En ce qui concerne la dénaturation des offres :
8. Il n’appartient pas au juge du référé précontractuel, qui doit seulement se prononcer sur le respect, par le pouvoir adjudicateur, des obligations de publicité et de mise en concurrence auxquelles est soumise la passation d’un contrat, de se prononcer sur l’appréciation portée sur la valeur d’une offre ou les mérites respectifs des différentes offres. Il lui appartient, en revanche, lorsqu’il est saisi d’un moyen en ce sens, de vérifier que le pouvoir adjudicateur n’a pas dénaturé le contenu d’une offre en en méconnaissant ou en en altérant manifestement les termes et procédé ainsi à la sélection de l’attributaire du contrat en méconnaissance du principe fondamental d’égalité de traitement des candidats.
9. Le pouvoir adjudicateur a attribué, comme il l’a précisé dans le règlement de la consultation, la note maximale dès lors que le soumissionnaire répondait de manière très satisfaisante aux besoins du marché sur chacun des sous-critères d’analyse de la valeur technique et des performances environnementales. Dans ces conditions l’attribution de la même note, par application de cette méthode à toutes les offres dont le pouvoir adjudicateur estimait qu’elles permettaient de répondre de manière très satisfaisante aux besoins du marché sur ces deux critères ne suffit pas à démontrer que ce pouvoir adjudicateur aurait ainsi manifestement dénaturé les offres des différents candidats.
10. Il résulte de tout ce qui précède que les conclusions de la société Ardèche Concep Réalisations électroniques présentées sur le fondement de l’article L. 551-1 du code de justice administrative doivent être rejetées.
Sur les frais liés du litige :
11. Les dispositions de l’article L. 761-1 du code de justice administrative font obstacle à ce que soit mise à la charge du syndicat mixte Sambre mobilités, qui n’est pas, dans la présente instance, la partie perdante, la somme réclamée au titre des frais du procès par la société Ardèche Concep Réalisations électroniques.
12. Il y a lieu en revanche, dans les circonstances de l’espèce, de mettre à la charge de la société Ardèche Concep Réalisations électroniques une somme de 600 euros à verser au syndicat mixte Sambre mobilités et une somme identique à verser à la société Wenius au titre des dispositions de l’article L. 761-1 du code de justice administrative.
O R D O N N E :
Article 1er : La requête de la société Ardèche Concep Réalisations électroniques est rejetée.

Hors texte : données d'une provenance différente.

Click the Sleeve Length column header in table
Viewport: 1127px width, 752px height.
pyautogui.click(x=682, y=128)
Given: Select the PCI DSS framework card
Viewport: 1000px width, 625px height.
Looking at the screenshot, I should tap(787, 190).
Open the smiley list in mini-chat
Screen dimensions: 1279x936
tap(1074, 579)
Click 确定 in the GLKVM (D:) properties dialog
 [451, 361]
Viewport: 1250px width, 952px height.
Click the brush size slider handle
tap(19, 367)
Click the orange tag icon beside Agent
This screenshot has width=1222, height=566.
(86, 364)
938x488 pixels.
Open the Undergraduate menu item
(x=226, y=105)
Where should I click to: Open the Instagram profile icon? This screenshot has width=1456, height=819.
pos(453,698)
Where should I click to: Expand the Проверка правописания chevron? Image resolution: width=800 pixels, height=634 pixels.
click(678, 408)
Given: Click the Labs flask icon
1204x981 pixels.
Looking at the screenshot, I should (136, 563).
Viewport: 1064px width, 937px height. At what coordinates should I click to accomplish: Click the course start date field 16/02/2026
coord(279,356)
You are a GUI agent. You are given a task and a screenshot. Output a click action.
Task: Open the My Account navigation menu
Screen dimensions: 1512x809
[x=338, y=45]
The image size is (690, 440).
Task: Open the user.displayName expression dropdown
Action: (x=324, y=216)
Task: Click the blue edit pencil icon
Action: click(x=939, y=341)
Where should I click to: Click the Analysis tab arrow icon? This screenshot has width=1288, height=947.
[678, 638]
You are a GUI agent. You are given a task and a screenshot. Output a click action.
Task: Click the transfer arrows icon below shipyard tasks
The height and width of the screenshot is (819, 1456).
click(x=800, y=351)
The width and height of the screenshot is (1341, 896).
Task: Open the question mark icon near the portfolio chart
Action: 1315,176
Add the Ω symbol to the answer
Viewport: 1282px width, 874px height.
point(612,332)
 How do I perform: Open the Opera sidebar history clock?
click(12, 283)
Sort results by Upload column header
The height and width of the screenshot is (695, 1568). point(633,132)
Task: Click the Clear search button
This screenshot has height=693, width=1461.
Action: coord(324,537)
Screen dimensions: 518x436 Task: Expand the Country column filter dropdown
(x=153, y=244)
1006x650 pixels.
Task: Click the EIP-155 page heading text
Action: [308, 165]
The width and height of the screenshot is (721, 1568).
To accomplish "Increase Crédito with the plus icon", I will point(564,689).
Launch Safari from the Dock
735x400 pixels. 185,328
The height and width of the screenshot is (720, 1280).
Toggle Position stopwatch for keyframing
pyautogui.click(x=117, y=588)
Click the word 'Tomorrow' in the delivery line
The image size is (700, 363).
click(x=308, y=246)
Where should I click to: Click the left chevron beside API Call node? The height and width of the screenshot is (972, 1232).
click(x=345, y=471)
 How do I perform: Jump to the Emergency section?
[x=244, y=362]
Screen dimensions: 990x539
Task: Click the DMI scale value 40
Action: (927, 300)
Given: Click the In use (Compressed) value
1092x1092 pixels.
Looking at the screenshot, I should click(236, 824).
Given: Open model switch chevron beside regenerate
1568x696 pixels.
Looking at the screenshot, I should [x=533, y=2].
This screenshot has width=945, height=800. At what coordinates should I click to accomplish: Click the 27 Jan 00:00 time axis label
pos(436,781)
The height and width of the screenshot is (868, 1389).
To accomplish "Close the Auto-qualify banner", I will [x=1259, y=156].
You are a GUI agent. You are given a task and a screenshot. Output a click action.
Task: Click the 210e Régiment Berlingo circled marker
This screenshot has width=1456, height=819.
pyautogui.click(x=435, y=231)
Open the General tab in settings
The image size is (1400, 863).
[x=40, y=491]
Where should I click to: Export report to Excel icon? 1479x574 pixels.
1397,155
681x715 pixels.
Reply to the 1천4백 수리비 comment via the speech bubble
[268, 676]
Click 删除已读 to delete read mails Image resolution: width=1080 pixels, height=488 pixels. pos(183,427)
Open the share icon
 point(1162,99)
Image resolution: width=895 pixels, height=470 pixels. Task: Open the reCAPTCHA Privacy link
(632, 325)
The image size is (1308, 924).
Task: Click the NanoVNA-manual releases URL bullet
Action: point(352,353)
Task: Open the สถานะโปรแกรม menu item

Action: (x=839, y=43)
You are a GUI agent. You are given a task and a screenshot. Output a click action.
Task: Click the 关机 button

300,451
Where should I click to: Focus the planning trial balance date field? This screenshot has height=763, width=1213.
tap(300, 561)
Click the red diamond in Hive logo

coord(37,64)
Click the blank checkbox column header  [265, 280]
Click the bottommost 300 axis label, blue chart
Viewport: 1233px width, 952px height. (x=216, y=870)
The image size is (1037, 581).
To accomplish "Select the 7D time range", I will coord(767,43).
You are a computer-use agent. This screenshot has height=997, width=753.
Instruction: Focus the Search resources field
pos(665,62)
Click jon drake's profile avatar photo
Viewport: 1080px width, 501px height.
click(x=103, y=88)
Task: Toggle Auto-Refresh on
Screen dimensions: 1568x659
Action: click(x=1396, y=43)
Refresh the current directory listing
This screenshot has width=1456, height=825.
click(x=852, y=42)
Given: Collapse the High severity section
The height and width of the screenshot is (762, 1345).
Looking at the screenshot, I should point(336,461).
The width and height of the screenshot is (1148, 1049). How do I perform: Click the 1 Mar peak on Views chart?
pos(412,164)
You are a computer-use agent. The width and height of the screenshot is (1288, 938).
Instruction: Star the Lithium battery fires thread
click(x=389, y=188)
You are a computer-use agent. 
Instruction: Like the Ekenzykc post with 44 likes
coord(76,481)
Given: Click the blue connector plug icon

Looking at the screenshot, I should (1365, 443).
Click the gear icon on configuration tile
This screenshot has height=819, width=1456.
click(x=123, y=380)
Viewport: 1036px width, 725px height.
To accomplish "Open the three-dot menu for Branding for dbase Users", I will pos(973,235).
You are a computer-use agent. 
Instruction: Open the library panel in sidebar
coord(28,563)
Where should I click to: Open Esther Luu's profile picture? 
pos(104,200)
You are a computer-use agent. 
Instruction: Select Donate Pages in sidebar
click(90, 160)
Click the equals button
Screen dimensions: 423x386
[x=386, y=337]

Article 2 : La société Ardèche Concep Réalisations électroniques versera une somme de 600 euros au syndicat mixte Sambre mobilités et une somme de 600 euros à la société Wenius au titre de l’article L. 761-1 du code de justice administrative.
Article 3 : La présente ordonnance sera notifiée à la société Ardèche Concep Réalisations électroniques, au syndicat mixte Sambre mobilités et à la société Wenius.
Fait à Lille, le 6 mars 2025.
Le juge des référés,
Signé,
D. Perrin
La République mande et ordonne au préfet du Nord en ce qui le concerne ou à tous commissaires de justice à ce requis en ce qui concerne les voies de droit commun contre les parties privées, de pourvoir à l’exécution de la présente décision.